Du côté du CCCD, qui représente notamment de grandes enseignes comme Metro, IGA, Loblaw, Costco et Walmart, on demande à ce que les jeunes correspondant à ce groupe d’âge puissent travailler comme emballeur, commis ou caissier par exemple pendant les vacances d’été, moment de l’année où les études ne seraient pas mises en péril.

Quatre heures de travail en semaine

La limite d’un horaire de travail à 17 heures par semaine pour les travailleurs de 14 à 16 ans et de 10 heures du lundi au vendredi proposée dans le projet de loi rallie bon nombre d’organisations. La FAE va toutefois beaucoup plus loin. Elle demande que les jeunes ne travaillent pas plus de 10 heures par semaine pour un maximum de 4 heures du lundi au vendredi.

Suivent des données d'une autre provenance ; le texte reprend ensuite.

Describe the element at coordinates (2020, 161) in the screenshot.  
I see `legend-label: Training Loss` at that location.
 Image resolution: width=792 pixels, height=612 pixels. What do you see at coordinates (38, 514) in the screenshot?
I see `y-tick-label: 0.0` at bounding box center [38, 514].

« Après analyse de l’emploi du temps typique d’un élève du secondaire de 14 à 16 ans, la FAE conclut, en comptant en moyenne 9 heures de sommeil par nuit, que le projet de loi dans sa forme actuelle ne laisserait à un élève qu’entre 2 et 6 heures par jour, en semaine, pour voir sa famille, socialiser avec ses pairs, prendre du temps pour elle ou lui, se reposer, etc. », peut-on lire dans le communiqué de la FAE publié ce mardi.

Questionnements sur les exemptions

Par ailleurs, dans son projet de loi, le gouvernement prévoit certaines exemptions pour permettre aux jeunes de moins de 14 ans de travailler. Celle faisant le plus sourciller concerne la possibilité d’être employé d’une entreprise familiale qui compte moins de 10 salariés. « C’est un concept qui nous apparaît beaucoup trop flou, affirme Charles Milliard, de la FCCQ. Pourquoi mettre une limite de 10 employés ? », questionne-t-il en ajoutant dans la foulée que ce chiffre lui apparaît « arbitraire ».

« C’est comme si on disait qu’une entreprise qui compte 15 employés, c’est plus dangereux qu’une entreprise de 8 employés. »

Il se demande également pourquoi le gouvernement permettrait davantage à un jeune de travailler dans un organisme à but non lucratif que dans une entreprise. « Un jeune de 13 ans pourrait travailler par exemple à la caisse d’une friperie [Renaissance], mais à l’épicerie, ce n’est pas permis, même si c’est la même caisse. »

Les consultations concernant le projet de loi se tiendront au cours des trois prochains jours. L’interdiction de travailler pour les jeunes âgés de moins de 14 ans s’appliquera dès la sanction alors que les limites d’heures entreront en vigueur le 1er septembre 2023.